La llamada de Jesús a los que le escuchan es una que lo es, ciertamente, segura. Se construye sobre una roca firme y, por eso mismo, no ha lugar a dudas acerca ni de lo que dice ni de lo que, con respecto a eso, hace. Jesús llama pero, sobre todo, consuela.

En realidad, como había venido al mundo a atraer hacia Dios a todo el que quisiera ser atraído, debía hacerlo de forma que no resultase insoportable lo que podía considerarse carga, una gran carga: la de ser hijos de Dios conscientes de que lo son.

¿Cómo llama Jesús?

Lo hace, antes que nada, con ausencia total de exageración o de mentira. Incapaz de caer en pecado alguno, su naturaleza divina lo llama a llamar a los que necesitan ser llamados. Y lo hace refiriéndose a los que, de verdad, necesitan ser salvados.

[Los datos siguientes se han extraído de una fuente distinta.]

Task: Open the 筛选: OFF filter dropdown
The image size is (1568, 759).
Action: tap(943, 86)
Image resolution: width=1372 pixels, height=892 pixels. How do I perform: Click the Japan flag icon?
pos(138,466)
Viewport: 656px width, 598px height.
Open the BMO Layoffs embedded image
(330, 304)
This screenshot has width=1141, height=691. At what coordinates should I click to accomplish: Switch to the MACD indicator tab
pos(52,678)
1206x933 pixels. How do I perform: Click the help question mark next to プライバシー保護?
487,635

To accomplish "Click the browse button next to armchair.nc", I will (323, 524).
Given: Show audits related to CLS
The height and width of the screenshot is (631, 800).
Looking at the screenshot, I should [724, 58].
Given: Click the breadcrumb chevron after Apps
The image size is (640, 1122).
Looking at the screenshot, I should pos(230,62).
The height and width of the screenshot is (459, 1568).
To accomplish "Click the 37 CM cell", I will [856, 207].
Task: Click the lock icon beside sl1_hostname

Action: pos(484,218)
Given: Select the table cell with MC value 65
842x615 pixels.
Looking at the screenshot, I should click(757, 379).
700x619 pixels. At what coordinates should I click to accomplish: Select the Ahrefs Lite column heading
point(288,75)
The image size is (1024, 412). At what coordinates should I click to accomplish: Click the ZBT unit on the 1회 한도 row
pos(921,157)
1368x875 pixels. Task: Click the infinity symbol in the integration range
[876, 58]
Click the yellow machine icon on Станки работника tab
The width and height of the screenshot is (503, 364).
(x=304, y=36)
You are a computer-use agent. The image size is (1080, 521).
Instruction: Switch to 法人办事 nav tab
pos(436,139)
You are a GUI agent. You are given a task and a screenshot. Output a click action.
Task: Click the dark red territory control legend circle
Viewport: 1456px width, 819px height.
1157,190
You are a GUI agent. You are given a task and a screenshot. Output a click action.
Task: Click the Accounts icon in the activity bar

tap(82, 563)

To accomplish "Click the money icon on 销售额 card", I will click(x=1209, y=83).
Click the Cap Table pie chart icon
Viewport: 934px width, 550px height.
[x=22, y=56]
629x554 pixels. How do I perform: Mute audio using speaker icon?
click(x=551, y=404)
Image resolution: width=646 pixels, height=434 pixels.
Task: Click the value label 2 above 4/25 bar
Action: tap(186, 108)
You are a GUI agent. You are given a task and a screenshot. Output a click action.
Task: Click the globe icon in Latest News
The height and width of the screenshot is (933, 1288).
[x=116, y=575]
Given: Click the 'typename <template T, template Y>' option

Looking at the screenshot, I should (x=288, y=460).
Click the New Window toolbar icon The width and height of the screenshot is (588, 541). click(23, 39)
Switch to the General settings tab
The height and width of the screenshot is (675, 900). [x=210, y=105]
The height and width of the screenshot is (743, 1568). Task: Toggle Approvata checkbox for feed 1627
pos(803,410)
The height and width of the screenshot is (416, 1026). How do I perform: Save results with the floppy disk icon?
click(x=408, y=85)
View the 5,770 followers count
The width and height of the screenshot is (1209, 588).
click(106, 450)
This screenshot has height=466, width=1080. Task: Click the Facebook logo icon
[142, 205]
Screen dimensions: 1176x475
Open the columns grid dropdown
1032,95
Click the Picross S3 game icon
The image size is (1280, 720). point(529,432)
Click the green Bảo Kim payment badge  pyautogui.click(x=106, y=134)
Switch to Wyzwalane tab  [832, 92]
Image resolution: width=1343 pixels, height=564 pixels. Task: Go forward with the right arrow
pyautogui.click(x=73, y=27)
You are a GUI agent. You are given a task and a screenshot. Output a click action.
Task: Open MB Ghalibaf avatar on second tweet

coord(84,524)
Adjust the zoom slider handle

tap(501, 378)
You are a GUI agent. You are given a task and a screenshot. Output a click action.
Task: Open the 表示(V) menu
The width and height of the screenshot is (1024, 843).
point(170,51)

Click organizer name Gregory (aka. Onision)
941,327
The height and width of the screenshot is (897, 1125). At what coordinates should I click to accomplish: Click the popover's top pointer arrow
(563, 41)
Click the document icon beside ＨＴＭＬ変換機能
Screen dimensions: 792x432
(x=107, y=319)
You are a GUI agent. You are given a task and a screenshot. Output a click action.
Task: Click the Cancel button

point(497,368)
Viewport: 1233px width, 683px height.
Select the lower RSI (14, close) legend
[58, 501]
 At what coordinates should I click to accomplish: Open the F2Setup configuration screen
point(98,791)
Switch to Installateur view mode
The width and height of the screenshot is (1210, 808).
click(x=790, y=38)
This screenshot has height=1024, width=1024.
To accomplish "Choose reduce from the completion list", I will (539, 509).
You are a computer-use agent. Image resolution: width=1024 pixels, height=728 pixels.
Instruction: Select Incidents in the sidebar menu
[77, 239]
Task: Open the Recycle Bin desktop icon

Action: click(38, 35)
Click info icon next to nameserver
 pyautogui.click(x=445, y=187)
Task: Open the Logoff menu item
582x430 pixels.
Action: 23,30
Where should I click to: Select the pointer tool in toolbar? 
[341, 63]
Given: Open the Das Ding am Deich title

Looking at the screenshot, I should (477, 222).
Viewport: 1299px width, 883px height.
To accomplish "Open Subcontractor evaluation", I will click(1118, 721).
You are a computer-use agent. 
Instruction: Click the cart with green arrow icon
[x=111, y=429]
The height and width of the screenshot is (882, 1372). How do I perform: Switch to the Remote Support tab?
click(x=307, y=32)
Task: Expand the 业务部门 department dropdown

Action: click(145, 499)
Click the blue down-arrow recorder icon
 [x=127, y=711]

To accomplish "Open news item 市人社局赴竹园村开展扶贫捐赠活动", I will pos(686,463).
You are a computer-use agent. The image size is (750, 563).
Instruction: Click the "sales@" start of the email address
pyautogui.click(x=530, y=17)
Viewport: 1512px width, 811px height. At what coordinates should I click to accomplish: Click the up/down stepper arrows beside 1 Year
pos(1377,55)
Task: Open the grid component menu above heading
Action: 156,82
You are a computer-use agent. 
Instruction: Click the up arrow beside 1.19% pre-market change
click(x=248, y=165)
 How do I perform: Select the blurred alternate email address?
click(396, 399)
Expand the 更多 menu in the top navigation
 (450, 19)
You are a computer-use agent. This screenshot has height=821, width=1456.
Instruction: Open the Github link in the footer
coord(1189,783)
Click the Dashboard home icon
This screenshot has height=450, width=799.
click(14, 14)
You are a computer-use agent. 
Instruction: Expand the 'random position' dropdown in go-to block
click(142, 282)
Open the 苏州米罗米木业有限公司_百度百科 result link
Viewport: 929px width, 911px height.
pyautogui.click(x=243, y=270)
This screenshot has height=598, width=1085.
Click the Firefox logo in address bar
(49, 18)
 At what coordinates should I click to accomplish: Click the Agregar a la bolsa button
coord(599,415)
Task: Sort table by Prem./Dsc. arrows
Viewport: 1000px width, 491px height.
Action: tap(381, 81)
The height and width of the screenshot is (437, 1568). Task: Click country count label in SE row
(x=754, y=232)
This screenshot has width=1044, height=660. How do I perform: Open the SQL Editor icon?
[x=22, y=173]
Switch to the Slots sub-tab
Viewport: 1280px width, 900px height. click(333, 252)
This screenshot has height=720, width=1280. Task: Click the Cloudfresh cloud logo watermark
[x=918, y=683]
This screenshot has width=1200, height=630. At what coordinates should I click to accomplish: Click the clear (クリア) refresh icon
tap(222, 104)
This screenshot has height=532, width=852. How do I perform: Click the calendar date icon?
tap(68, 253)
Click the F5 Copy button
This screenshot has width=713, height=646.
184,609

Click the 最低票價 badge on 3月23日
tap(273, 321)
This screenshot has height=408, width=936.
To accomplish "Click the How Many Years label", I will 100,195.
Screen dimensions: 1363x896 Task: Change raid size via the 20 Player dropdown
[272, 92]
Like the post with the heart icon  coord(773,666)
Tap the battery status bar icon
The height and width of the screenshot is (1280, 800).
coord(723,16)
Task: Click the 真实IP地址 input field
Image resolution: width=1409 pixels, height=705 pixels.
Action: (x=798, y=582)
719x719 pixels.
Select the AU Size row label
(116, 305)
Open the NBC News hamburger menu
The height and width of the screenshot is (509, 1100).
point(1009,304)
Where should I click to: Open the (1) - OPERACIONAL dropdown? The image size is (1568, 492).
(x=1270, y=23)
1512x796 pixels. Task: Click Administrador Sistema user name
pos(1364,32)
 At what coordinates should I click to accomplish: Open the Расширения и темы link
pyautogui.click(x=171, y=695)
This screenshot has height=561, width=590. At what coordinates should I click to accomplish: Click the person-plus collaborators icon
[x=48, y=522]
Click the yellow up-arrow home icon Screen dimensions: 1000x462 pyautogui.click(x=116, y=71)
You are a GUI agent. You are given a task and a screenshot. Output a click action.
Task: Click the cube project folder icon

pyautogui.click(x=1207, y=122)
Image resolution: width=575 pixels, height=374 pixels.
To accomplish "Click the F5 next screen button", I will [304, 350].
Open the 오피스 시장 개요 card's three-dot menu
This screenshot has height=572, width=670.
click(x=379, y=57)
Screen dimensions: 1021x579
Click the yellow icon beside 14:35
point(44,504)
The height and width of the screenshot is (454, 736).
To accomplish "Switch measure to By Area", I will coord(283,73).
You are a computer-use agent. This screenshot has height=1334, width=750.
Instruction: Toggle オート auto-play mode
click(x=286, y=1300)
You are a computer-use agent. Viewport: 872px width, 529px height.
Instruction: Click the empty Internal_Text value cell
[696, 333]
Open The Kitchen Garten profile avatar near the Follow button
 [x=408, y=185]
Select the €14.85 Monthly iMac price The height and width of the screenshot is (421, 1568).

En más de una ocasión dijo Cristo que no había venido a salvar a los sanos sino a los enfermos. No se refería, sólo, a los físicamente enfermos sino a los que, por una cosa o por otra, lo estaban espiritualmente hablando. Y ahí entraban aquellos que estaban fatigados y sobrecargados.

Aquellos que pasaban por tales circunstancias necesitan acercarse a Jesús. Él, como Dios hecho hombre, podía aliviar los pesares de aquellos que estaban fatigados y sobrecargados. Y Jesús, a tales personas, les da descanso. Es el descanso de Dios que ama a sus hijos y los perdona.

Es más, a Jesús no le basta con aliviar las sobrecargas y las fatigas. Necesita que sus hermanos los hombres caminen con Él hacia el definitivo Reino de Dios. Por eso sabe que también han de ser mandos y humildes. Y lo son porque Él lo ha sido a lo largo de su vida. Y necesitan imitarlo y verle como a quien hay que seguir.

Dice Jesús, además, que llevar su carga no pesa porque es ligera; y que su yugo es suave. Y lo dice porque lo sabe porque él mismo lo lleva.